Os taxistas decidiram cancelar a manifestação prevista para segunda-feira, depois daquela que esta semana acampou durante 20 horas na zona do aeroporto. As duas associações representativas do setor chegaram hoje a acordo.

Não é o momento adequado para se fazer mais qualquer manifestação, marcha lenta ou concentração".

Foram estas as palavras do presidente da Associação Nacional de Transportadores Rodoviários em Automóveis Ligeiros (ANTRAL), Florêncio Almeida, citado pela Lusa. Isto depois de se ter reunido com a Federação Portuguesa do Táxi, em Lisboa.

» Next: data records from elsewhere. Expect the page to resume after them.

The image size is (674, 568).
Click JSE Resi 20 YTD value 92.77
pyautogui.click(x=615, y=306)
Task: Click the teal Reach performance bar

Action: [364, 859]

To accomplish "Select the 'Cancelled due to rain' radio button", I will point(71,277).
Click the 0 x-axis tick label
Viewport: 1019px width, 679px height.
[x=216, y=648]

Já ontem, à TVI24, o representante da Federação Portuguesa do Táxi, Carlos Ramos, disse precisamente não estarem "reunidas as condições para manter o desfile e a concentração", uma vez que o Governo ainda não aprovou o diploma que está em negociação.

Desta vez, a ideia seria ir para Belém exigir a intervenção do Presidente da República, mas Florêncio Almeida disse ainda ontem saber que Marcelo Rebelo de Sousa "não vai estar em Portugal na segunda-feira". Entretanto, fonte da Presidência adiantou que os representantes dos taxistas vão ser recebidos na sexta-feira, às 15:00, no Palácio de Belém, por um assessor de Marcelo.

Impaciência, tensão e confrontos marcaram a última segunda-feira: três homens foram sido detidas, um deles indicado por dano qualificado por ter vandalizado um carro da Uber; os outros dois foram detidos na Rotunda do Relógio, um por ter arremessado alguns objetos contra um carro da polícia e o outro por ter lançado um artefacto pirotécnico contra os agentes.

A ameaça da intervenção da polícia, o apelo dos dirigentes e a promessa de novos protestos na próxima semana - que afinal não se realizarão - acabaram por convencer as dezenas de taxistas que bloqueavam a Rotunda do Relógio a retirar dali os veículos, pacificamente, 20 horas depois.

Taxistas propuseram tarifa única de 20 euros a partir do aeroporto de Lisboa

As associações representativas dos taxistas propuseram ao anterior Governo uma tarifa única para táxis a partir do aeroporto de Lisboa de 20 euros, disse hoje o presidente da Federação Portuguesa do Táxi (FPT), Carlos Ramos.

O responsável, que esteve hoje reunido com a Associação Nacional dos Transportadores Rodoviários em Automóveis Ligeiros (ANTRAL), em Lisboa, falava aos jornalistas depois de o ministro do Ambiente – que tutela a área dos transportes – ter defendido a criação de uma tarifa única para os táxis do aeroporto.

Segundo o presidente da FPT, a proposta de uma tarifa única surgiu há mais de dois anos na sequência de um grupo de trabalho criado pelo então presidente da Câmara de Lisboa António Costa – atual primeiro-ministro - e foi calculada com base em vários pressupostos exigidos pela autarquia.

“O presidente Costa tinha de ter a garantia de que qualquer pessoa que chegasse ao aeroporto de Lisboa e que fosse para qualquer destino da cidade não pagaria nunca mais do que um determinado valor”, explicou Carlos Ramos.

Além disso, o valor teria de incluir os suplementos do serviço (como as malas) e o relógio tinha de parar. Por isso, mesmo que serviço durasse mais do que uma hora, o cliente não pagaria mais.

“Fizeram-se as contas ao local da cidade mais longo da praça do aeroporto. O sítio mais longe do aeroporto fica a 14,8 quilómetros. Para garantir qualidade de serviço havia que ser cobrada uma tarifa com o valor de 20 euros. Era o valor de referência para se discutir nas próximas reuniões”, disse o presidente da FPT.

Contudo, a proposta dos taxistas nunca foi discutida por decisão do então ministro da Economia, Pires de Lima, afirmou.

Por isso, Carlos Ramos frisou que “essa questão que o senhor ministro agora está a fazer de bandeira não é uma iniciativa do senhor ministro, ela já ocorre há dois anos”.

“O que nos preocupa é porque é que ele omitiu as questões que o setor apresentou para se modernizar. Fê-lo consciente, para deixar a ideia na opinião pública de que estávamos sempre do contra”, frisou.

Além da tarifa única, os taxistas propuseram que os táxis deveriam ter no máximo 10 anos de vida, bem como a introdução de sistemas eletrónicos de pagamento e faturação nos táxis das grandes cidades.